Cyber attack gang
The criminal gang responsible for last week's cyberattack on the HSE's IT systems is threatening to release the stolen data online if the ransom demanded is not paid by Monday, May 24th.
The gang asked for $20 million in bitcoin, according to The Irish Times, however, the Government and the HSE have both stated it will not be paid, in line with State policy.
HSE chief executive Paul Reid said if the ransom was paid, Irish authorities would be giving money to a group who could then use the funds to further strengthen their hacking capabilities.
The Health Service Executive (HSE) has warned people to expect “significant delays” at emergency departments due to the ongoing disruption caused by last week's ransomware attack.
“Please only attend if you need urgent care,” the HSE said in an update on Wednesday evening.
Most hospital appointments are still going ahead as planned but many x-ray appointments have been cancelled.
Most community health services such as disability, mental health, primary care and older people’s services are operating as normal, along with Covid-19 vaccinations and tests.
New housing measures
Minister for Finance Paschal Donohoe said new measures aimed at deterring investment funds from buying large quantities of residential properties came into effect at midnight last night.

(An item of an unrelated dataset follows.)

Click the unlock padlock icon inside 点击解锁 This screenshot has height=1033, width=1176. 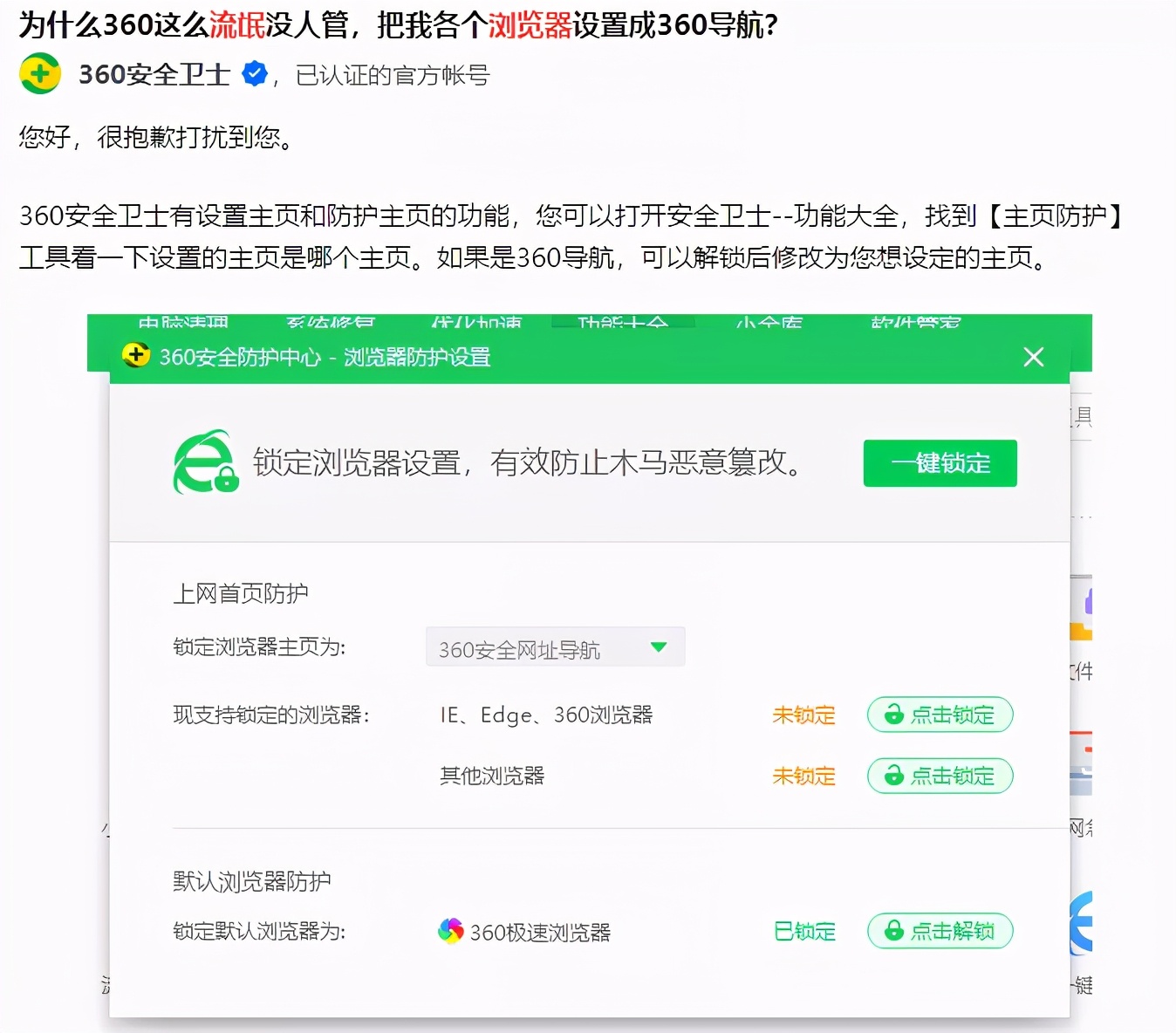point(892,931)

Mr Donohoe told the Dáil yesterday evening that 10 per cent stamp duty will apply when a purchase of more than 10 houses is made within a year, however, there will be a three-month transition period for transactions that have started, but are not yet complete.
He confirmed the increased stamp duty will apply on a cumulative basis, meaning the higher rate will still be incurred if the purchased properties are in one development or spread across multiple estate.
The Minister said the new measures will increase opportunities for individuals and families to buy homes, but opposition parties have criticised that the change will not apply to the bulk-purchasing of apartments.
Summer travel plans
Taoiseach Micheál Martin has said there will be a “comprehensive statement” next week on how travel and aviation will be resumed.
Mr Martin told a Fianna Fáil parliamentary party meeting that the announcement will also include plans for the future of mandatory hotel quarantine as well as sport and entertainment for the next phase of reopening in June and July, according to The Irish Times.
The Taoiseach said plans for the EU's digital green certificate and progress in the State's vaccination programme were factors that will support the return of international travel.
On Wednesday, EU member states agreed to ease Covid-19 travel restrictions on non-EU visitors.
Two psychiatrists have told the trial of Deirdre Morley, who is accused of murdering her three children at their family home, that she fulfills the criteria for a special verdict of not guilty by reason of insanity.
The jury will return to the Central Criminal Court tomorrow to consider its verdict having so far spent one hour and 28 minutes deliberating.
Both expert witnesses were in agreement that the nurse was suffering from a mental disorder at the time, was unable to appreciate that what she did was morally wrong and would not have been able to refrain from her actions.
Three status yellow weather alerts came into effect overnight for counties Clare, Cork, Kerry, Waterford, Wexford, Galway and Mayo.
Up to 50 millimetres of rain is expected to fall in parts of the country today.
Met Éireann says gusts of up to 110 kilometres per hour are also likely.
The national forecaster described the weather as “unseasonably wet and windy”.